Changes in denticle complexity was reviewed by Raschi and Tabit (1992), bringing evidence that ecological aspects such as habits (e.g. benthic species vs. active species) mold the structure of the denticles. In fact, denticles can be separated according to their function (e.g. drag reduction; abrasion strength; defense), being scattered according to the region of the body compatible with its function (Dillon et al. 2017). By comparing our findings with the structures molded for protection against abrasion, it is possible to confirm that in fact the less complex morphology is compatible to a protective function (Dillon et al. 2017).
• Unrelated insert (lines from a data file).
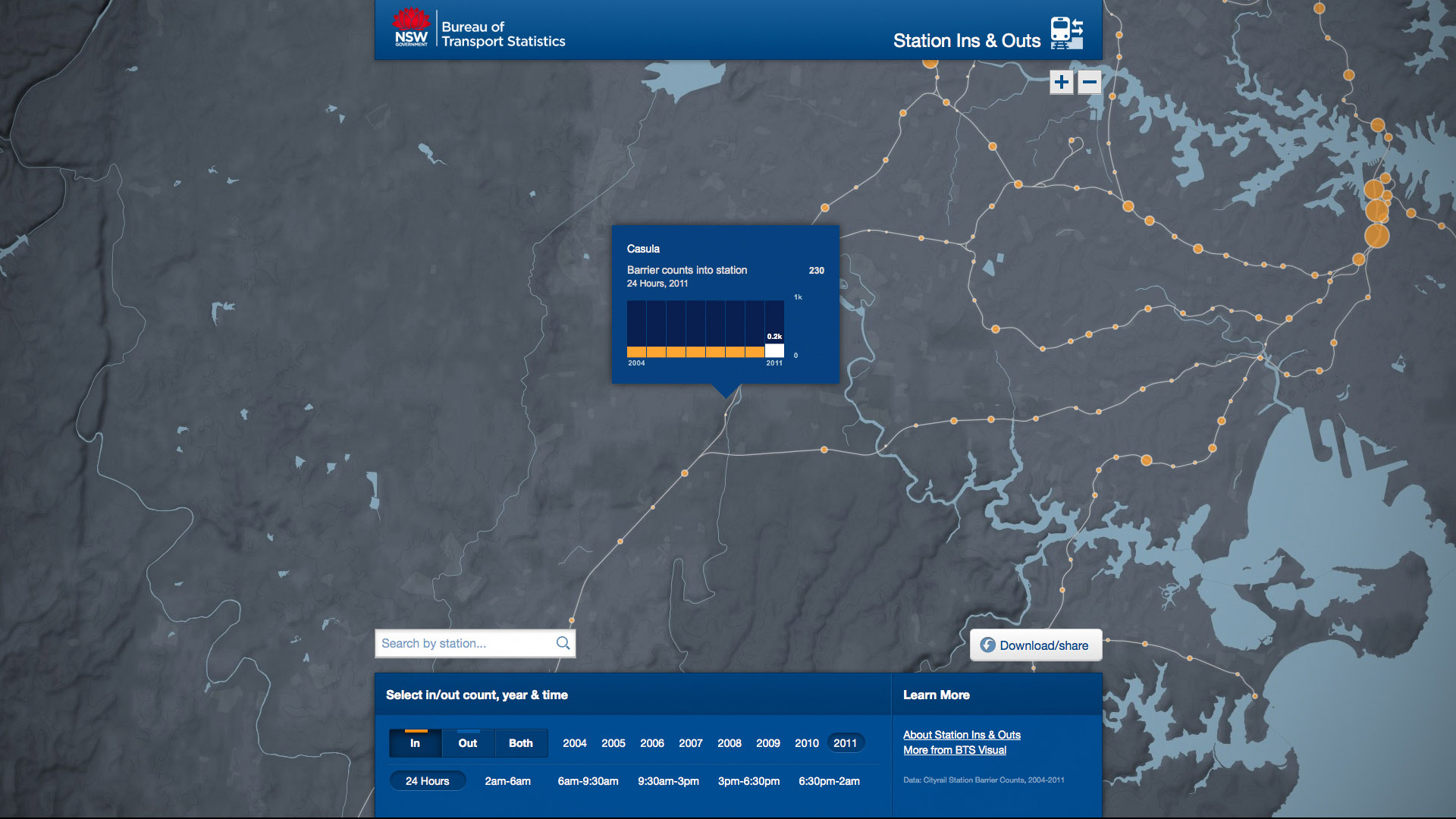
Task: Toggle the Out count filter
Action: point(467,743)
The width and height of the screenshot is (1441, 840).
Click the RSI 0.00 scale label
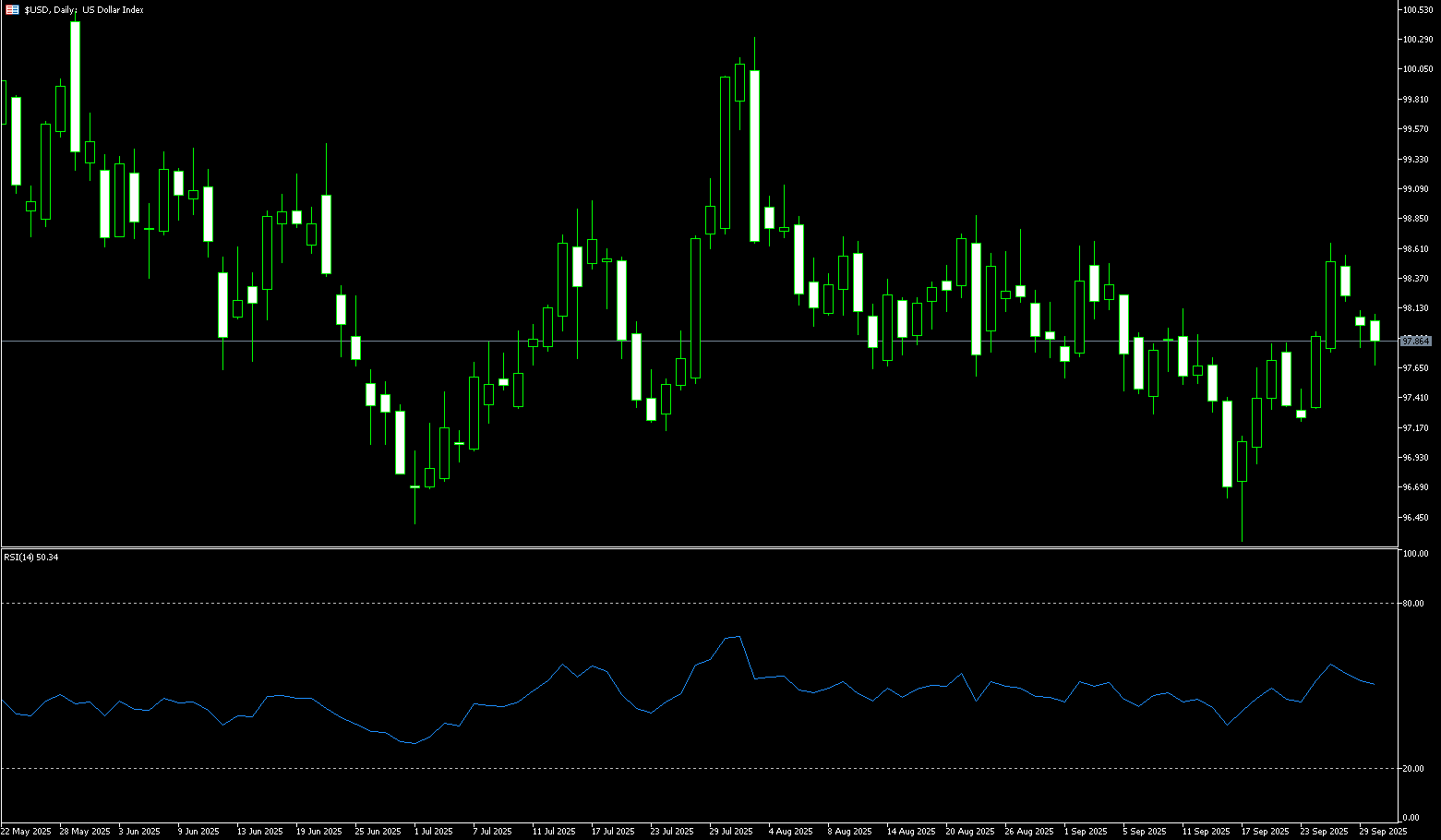click(1411, 818)
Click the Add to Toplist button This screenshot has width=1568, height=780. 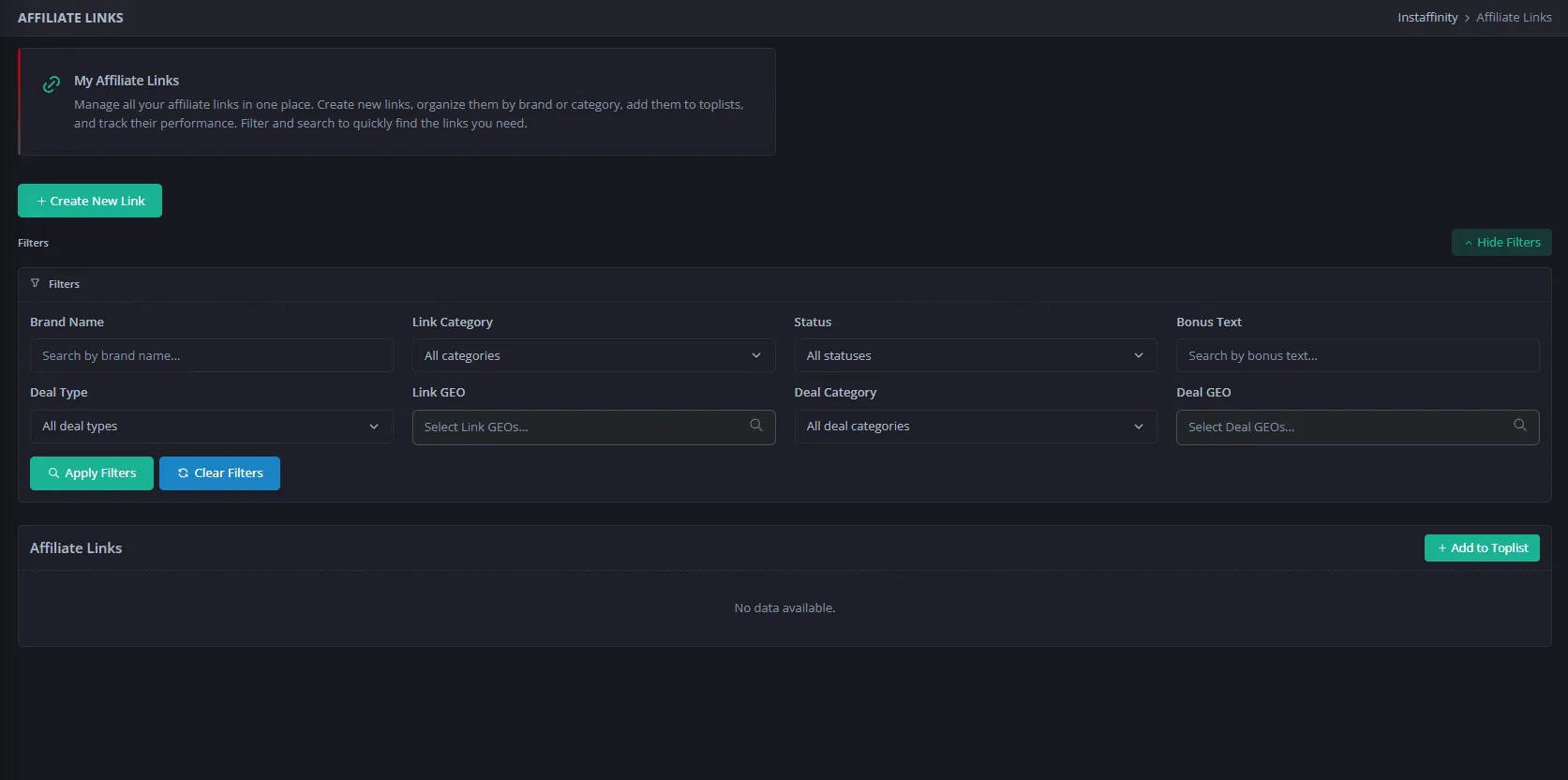(1482, 548)
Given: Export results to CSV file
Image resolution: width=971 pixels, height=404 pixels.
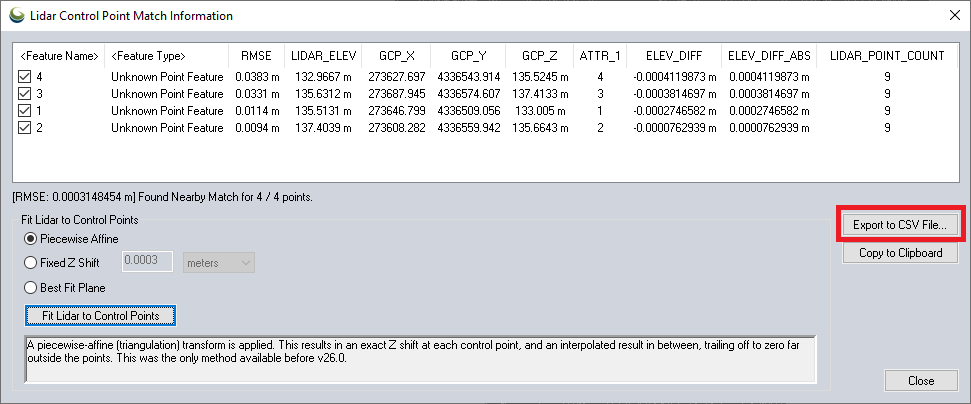Looking at the screenshot, I should (x=899, y=225).
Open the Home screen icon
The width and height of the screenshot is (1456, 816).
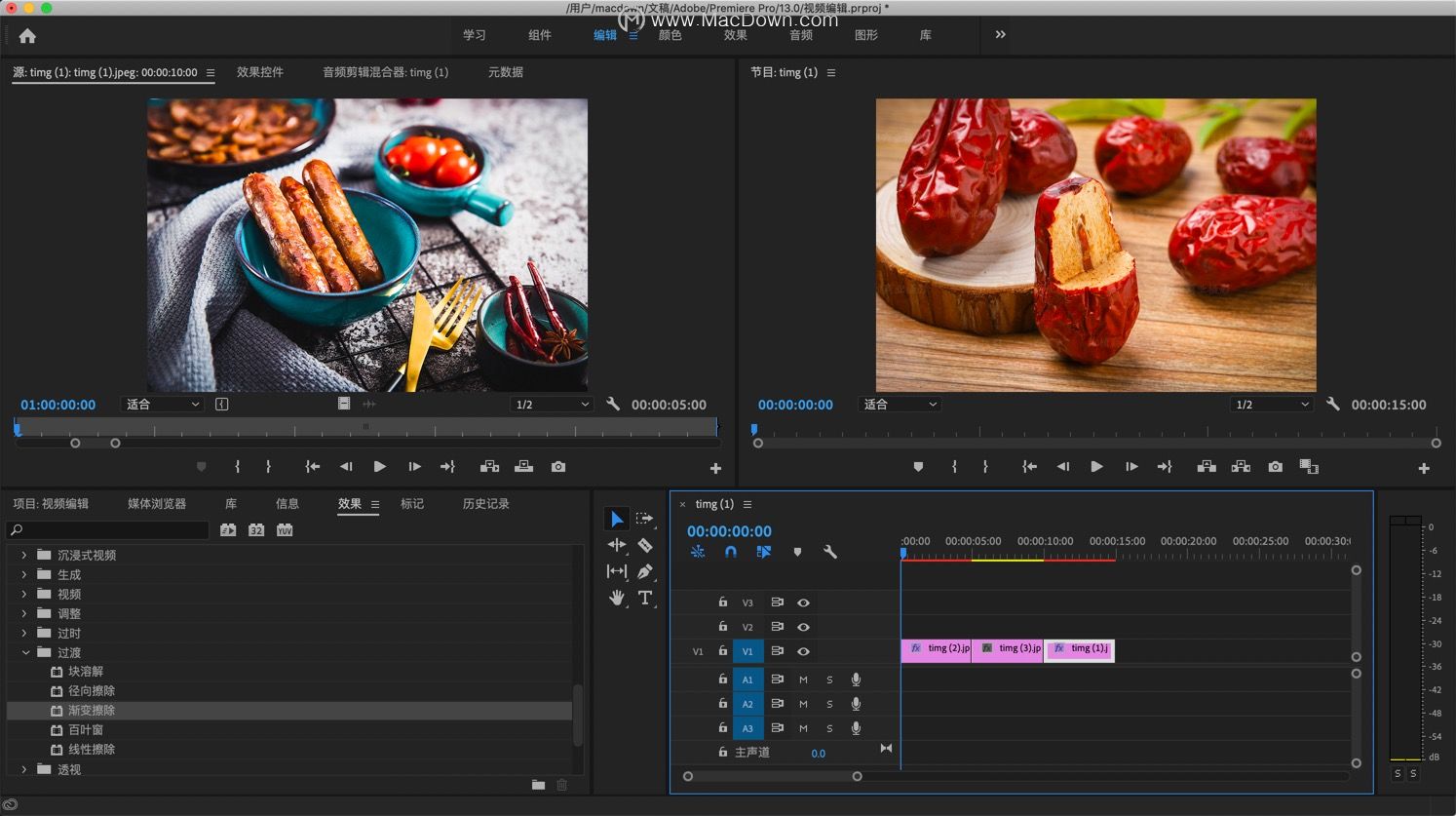[x=27, y=36]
The sharks analyzed in the present study share an active hunting behavior, which could explain by the highly-preserved morphology shaped over millions of years of selective pressures. However, differences among life habits and environment occupation could explain the specializations observed. We conclude that in terms of function, the dermal denticles in the nictitating membrane are not only related to protection during hunting, but also responsible to facilitate water flow during swimming, as a possible way to reduce the drag in an evolutionary attempt to reduce energy cost by modifying morphological features. Also, the lower complexity when compared to the denticles of the body, may be related to the greater need of mobility of the structure, thus improving the biomechanical versatility of the membrane. Lastly, since the structure seems to vary in details among species, a deeper analysis relating membrane features, head shape and eye angle could elucidate points raised in the present study such as the use of this new characters complex to understanding the evolution of the eye protection during the feeding and predation events in the Carcharhiniformes.